Looking for bruising or bleeding in the heart muscle may lead medical practitioners to tell the severity of the heart attack and also whether it might cause lasting harm.
UK researchers said that they have discovered a new way to tell if a heart attack is more severe and might result in lasting harm by looking for bruising or bleeding in the heart muscle.
The Glasgow team said that patients whose scans showed bruising or bleeding more often develop serious problems like heart failure.
This discovery could help doctors provide better treatment to patients who could develop complications later.
Heart attacks are the leading cause of heart failures in half a million people in UK.
The researchers are presenting their work at a heart conference in Manchester.
For the present study, the researchers ran extra tests on the patients while they were in hospital.
Later Complications
The British Heart Foundation-funded work conducted the study on just over 200 patients.
The researchers analysed how well the patients fared in the hours, weeks and months after being admitted to hospital with a heart attack.
In the study conducted on the patients, Prof Colin Berry and his team found that patients who had signs of bleeding in their heart muscle were more likely to develop later complications, as compared to the patients whose scans did not show this damage.
Professor Berry said that this knowledge could be of great help to the doctors when they are deciding the line of treatment that they should give to the patient.
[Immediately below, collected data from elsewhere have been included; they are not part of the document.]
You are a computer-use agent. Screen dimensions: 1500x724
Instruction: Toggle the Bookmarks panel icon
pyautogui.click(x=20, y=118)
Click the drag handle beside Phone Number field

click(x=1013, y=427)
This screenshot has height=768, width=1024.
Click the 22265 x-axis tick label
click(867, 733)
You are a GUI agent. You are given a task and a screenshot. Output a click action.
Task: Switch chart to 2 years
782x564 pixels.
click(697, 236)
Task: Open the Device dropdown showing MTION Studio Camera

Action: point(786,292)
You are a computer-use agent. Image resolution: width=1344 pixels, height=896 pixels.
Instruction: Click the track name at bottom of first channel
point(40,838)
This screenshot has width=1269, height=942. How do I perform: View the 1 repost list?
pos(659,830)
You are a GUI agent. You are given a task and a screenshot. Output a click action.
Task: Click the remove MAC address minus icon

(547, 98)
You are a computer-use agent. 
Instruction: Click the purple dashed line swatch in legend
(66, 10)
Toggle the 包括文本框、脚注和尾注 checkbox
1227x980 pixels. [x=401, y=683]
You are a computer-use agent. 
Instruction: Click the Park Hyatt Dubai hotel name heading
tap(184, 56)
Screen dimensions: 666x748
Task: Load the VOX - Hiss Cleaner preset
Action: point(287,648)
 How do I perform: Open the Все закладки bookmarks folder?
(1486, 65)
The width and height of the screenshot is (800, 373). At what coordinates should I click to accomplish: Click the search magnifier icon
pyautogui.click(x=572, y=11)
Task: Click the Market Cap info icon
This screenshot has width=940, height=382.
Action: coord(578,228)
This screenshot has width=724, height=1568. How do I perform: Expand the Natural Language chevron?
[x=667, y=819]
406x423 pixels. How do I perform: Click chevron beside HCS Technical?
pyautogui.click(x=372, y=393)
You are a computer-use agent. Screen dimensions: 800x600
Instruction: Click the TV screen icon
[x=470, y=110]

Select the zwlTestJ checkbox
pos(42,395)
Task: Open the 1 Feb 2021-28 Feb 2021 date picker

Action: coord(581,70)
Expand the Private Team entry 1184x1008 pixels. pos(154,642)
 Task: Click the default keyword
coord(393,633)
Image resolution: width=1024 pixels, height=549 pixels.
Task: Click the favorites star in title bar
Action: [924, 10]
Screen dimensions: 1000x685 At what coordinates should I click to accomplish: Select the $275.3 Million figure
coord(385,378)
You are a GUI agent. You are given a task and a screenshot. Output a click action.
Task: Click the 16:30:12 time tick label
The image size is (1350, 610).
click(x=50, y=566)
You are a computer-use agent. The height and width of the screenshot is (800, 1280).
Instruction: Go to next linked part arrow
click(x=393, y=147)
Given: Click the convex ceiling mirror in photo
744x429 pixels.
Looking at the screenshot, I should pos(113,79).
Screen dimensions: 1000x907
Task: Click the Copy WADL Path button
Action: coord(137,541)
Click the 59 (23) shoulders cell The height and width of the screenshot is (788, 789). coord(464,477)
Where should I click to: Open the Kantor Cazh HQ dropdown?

It will also help the doctors decide for how long the patient should be closely monitored after the heart attack.
Blood Thinning Drugs
Professor Berry suspected that the blood-thinning drugs that doctors administer to the patients as treatment after they have had a heart attack might partly be the reason for the bleeds.
Heart attacks usually occur when a clot blocks the main blood vessels supplying blood to the heart. The blood thinning drugs are given to the patients to resolve the clotting.
Prof Berry said that sometimes the tiny blood vessels in the heart muscle tissue itself could also get blocked, which makes them leaky.
He added that nearly half of heart attack patients probably have some bleeding or bruising of the heart. However, not all of them will develop heart failure.
“This might explain why patients who have had effective treatment for their heart attack can still have adverse outcomes.
“We now know heart muscle bleeding is an adverse complication that we want to avoid,” he said.
His team is now conducting studies on whether there might be a better way to treat patients who have had a more severe heart attack. They are looking into the possibility of injecting blood-thinning or clot-busting drugs directly into the heart’s blood vessels rather than intravenously.